((

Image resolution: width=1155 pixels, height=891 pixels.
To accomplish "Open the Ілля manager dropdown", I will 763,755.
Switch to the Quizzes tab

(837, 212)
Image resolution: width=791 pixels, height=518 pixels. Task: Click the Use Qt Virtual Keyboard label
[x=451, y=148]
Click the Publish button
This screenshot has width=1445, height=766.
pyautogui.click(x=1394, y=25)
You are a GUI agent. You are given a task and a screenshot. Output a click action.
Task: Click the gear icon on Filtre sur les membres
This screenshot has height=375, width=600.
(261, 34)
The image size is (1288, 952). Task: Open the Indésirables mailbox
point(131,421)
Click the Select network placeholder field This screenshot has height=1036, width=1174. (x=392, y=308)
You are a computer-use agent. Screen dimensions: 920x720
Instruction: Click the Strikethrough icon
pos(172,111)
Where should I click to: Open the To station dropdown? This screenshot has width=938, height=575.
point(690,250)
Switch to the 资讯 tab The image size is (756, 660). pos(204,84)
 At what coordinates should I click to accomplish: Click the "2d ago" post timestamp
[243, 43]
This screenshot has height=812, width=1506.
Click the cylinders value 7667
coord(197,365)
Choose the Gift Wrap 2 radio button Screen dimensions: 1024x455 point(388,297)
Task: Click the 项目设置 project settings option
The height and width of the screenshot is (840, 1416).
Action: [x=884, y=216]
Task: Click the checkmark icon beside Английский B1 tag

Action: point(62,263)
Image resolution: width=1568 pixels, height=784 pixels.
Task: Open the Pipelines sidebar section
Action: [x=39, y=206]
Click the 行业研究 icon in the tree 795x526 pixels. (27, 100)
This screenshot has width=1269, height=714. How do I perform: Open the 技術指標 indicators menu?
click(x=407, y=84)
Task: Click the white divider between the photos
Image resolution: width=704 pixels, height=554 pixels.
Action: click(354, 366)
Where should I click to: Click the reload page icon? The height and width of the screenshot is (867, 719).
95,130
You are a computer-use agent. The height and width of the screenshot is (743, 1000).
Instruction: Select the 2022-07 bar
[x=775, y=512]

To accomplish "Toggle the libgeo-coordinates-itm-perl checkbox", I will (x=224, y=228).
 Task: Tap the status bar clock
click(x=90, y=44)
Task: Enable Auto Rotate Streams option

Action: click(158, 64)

))

- DIRECTIONS -
Retype exactly, please, each line from the line that contains "You are a computer-use agent. Screen" through the last line of the entries above, with nothing added.

- EXERCISE SOLUTION -
You are a computer-use agent. Screen dimensions: 920x720
Instruction: Click the Strikethrough icon
pos(172,111)
Where should I click to: Open the To station dropdown? This screenshot has width=938, height=575.
point(690,250)
Switch to the 资讯 tab The image size is (756, 660). pos(204,84)
 At what coordinates should I click to accomplish: Click the "2d ago" post timestamp
[243, 43]
This screenshot has height=812, width=1506.
Click the cylinders value 7667
coord(197,365)
Choose the Gift Wrap 2 radio button Screen dimensions: 1024x455 point(388,297)
Task: Click the 项目设置 project settings option
The height and width of the screenshot is (840, 1416).
Action: [x=884, y=216]
Task: Click the checkmark icon beside Английский B1 tag

Action: point(62,263)
Image resolution: width=1568 pixels, height=784 pixels.
Task: Open the Pipelines sidebar section
Action: [x=39, y=206]
Click the 行业研究 icon in the tree 795x526 pixels. (27, 100)
This screenshot has width=1269, height=714. How do I perform: Open the 技術指標 indicators menu?
click(x=407, y=84)
Task: Click the white divider between the photos
Image resolution: width=704 pixels, height=554 pixels.
Action: click(354, 366)
Where should I click to: Click the reload page icon? The height and width of the screenshot is (867, 719).
95,130
You are a computer-use agent. The height and width of the screenshot is (743, 1000).
Instruction: Select the 2022-07 bar
[x=775, y=512]

To accomplish "Toggle the libgeo-coordinates-itm-perl checkbox", I will (x=224, y=228).
 Task: Tap the status bar clock
click(x=90, y=44)
Task: Enable Auto Rotate Streams option

Action: click(158, 64)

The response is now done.